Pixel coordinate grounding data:

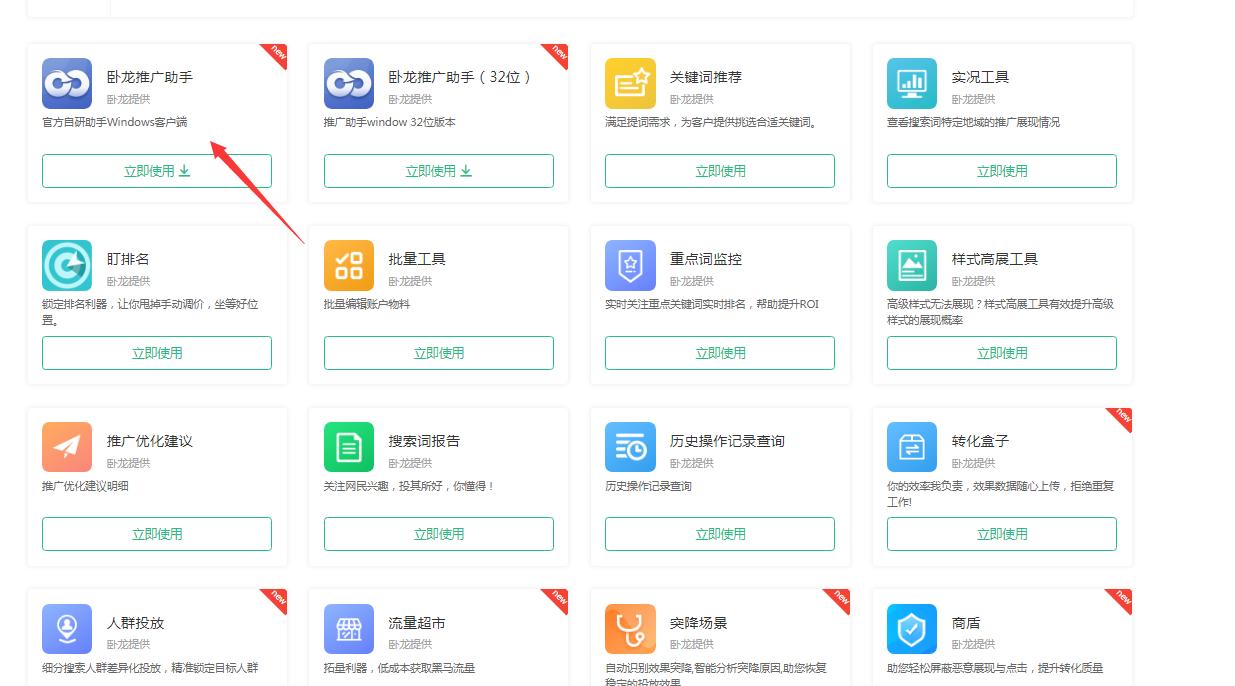Image resolution: width=1235 pixels, height=686 pixels.
Task: Click the 突降场景 stethoscope icon
Action: (x=630, y=629)
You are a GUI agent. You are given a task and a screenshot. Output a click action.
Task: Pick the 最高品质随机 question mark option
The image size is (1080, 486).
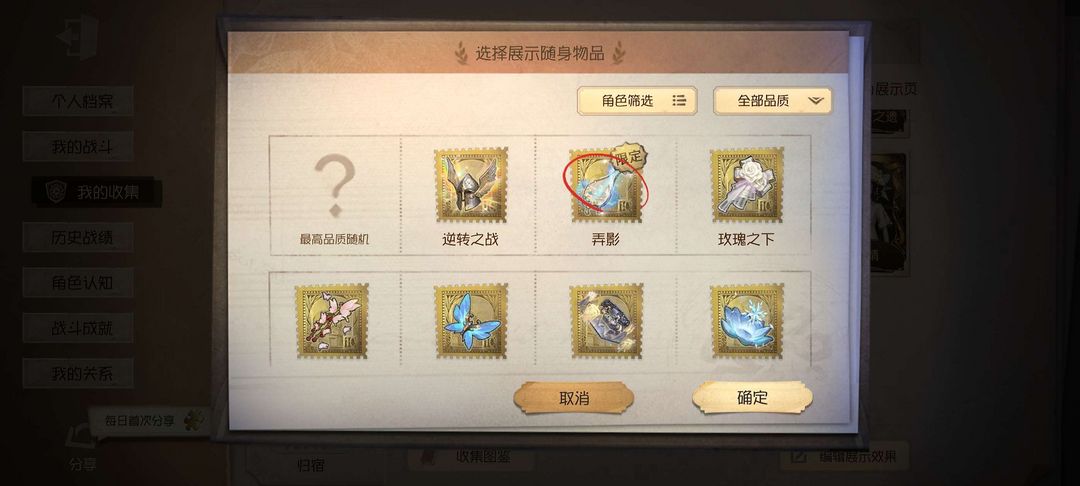[334, 196]
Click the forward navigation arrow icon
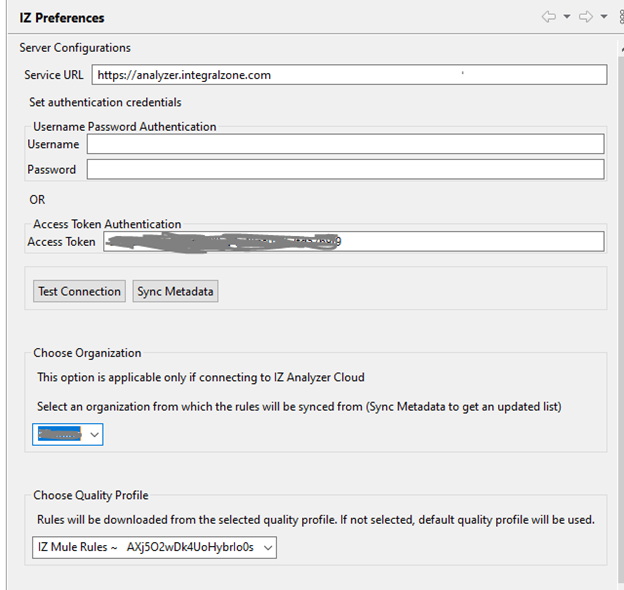Viewport: 624px width, 590px height. (586, 17)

**EXERCISE AIM**
Write out, word for word, only the lines from the one containing "The image size is (1080, 486)." to the end of the data above; the pictures stay out.

**SOLUTION**
The image size is (1080, 486).
[334, 196]
Click the forward navigation arrow icon
Viewport: 624px width, 590px height. (586, 17)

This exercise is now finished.